Why it matters: Faster, more consistent follow-up improves customer satisfaction and builds a stronger feedback loop.
Quick note: Better input, better output
Like a new team member, an AI agent still needs onboarding, guidance, and the right tools to succeed. An AI agent’s quality depends on what it has to work with, both in data structure and background reference content. If your data is well-organized, standardized, and supported by rich examples, agents will be more accurate and more useful.
Limitations
For all their power, AI agents aren’t magic, nor are they plug-and-play. Like people, they rely on structure, clarity, and access to useful information to be effective. Organizations looking to deploy agents in their XM programs should understand what might limit their performance.
Bolt-on vs. AI-native design
Many AI agents are being layered onto existing platforms that weren’t originally designed for intelligent automation. In these cases, the agent can only work with the data and tools already in place which is often in incompatible or fragmented formats.
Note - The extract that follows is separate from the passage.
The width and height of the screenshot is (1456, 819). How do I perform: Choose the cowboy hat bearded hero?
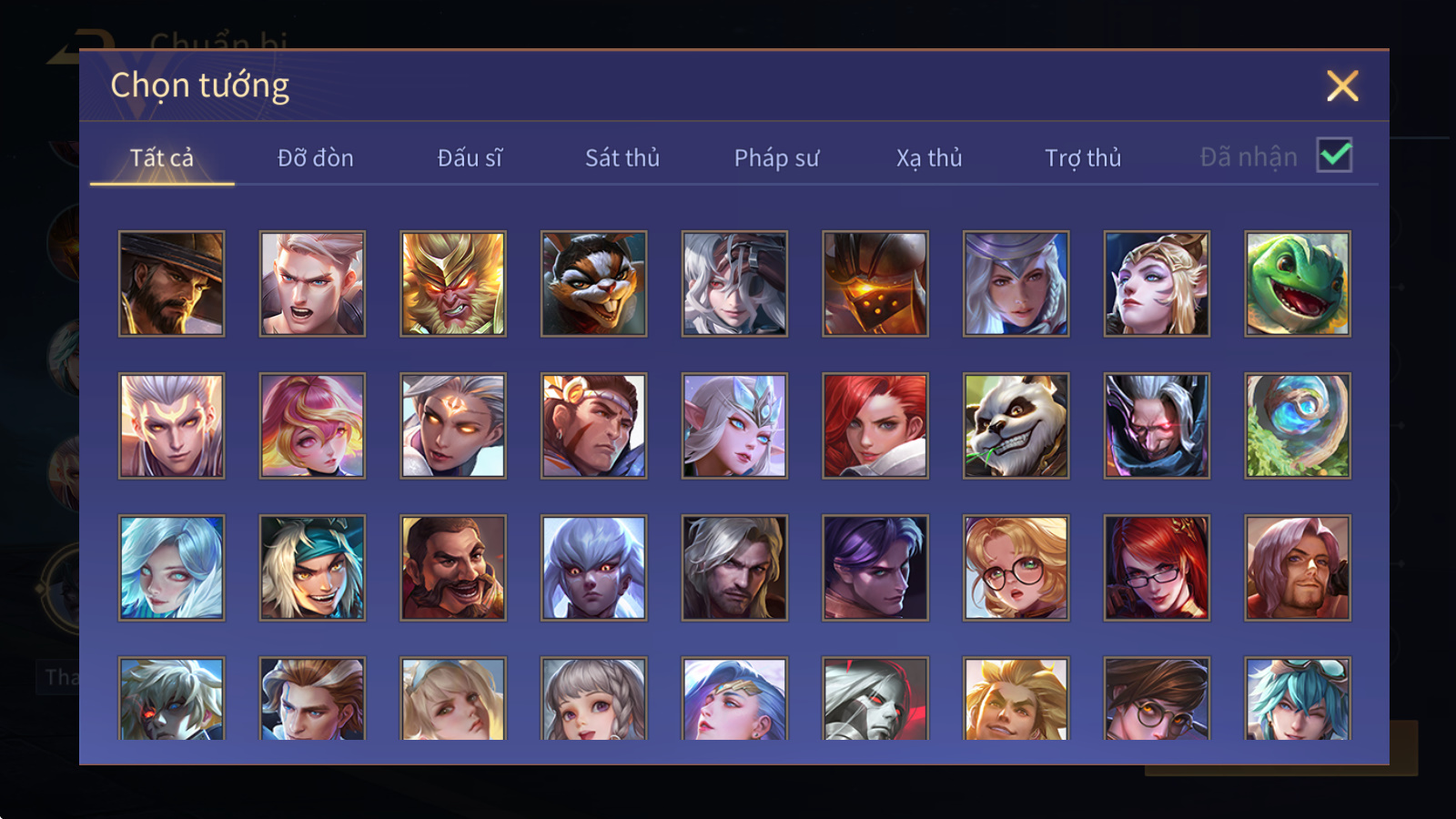172,283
This limits both the depth of the analysis and the usefulness of the agent’s actions.
AI-native design, in contrast, allows for greater functionality by having a data platform and systems that are designed to work across applications. This also allows the construction of AI programs that can be more effective, faster by not needing as much tailoring to individual databases or tasks.
Data platform construction
If the underlying data isn’t organized in a unified, consistent way, AI agents will struggle to do anything meaningful with it. Disconnected sources, inconsistent formats, and missing context all reduce the agent’s ability to analyze, interpret, and act. A strong foundation—one that’s built to support AI from the ground up—makes a major difference.
Informing and structuring for quality
With data alone, an AI agent will just identify any patterns and trends in the data it can find. Without guidance, the agent won’t be able to prioritize what’s most important to you. This is solved by providing statistical analysis tools and background expertise to an agent, allowing it to go from "What are customers saying?" to "What should I do?"
Making smarter decisions about AI in XM
AI agents are becoming a standard part of the toolkit for how experience management gets done. But as with any emerging technology, success will depend on how well agents are aligned to real XM goals, grounded in quality data, and built to actually support the people using them.
As vendors continue to roll out AI-powered features, the best XM leaders will ask:
Is this helping me collect better feedback? Understand it faster? Take action with more confidence?
The right solution is more than a smart-looking demo, it feels like a natural extension of your team, helping you get more value from the data you already have, and delivering insights you can trust.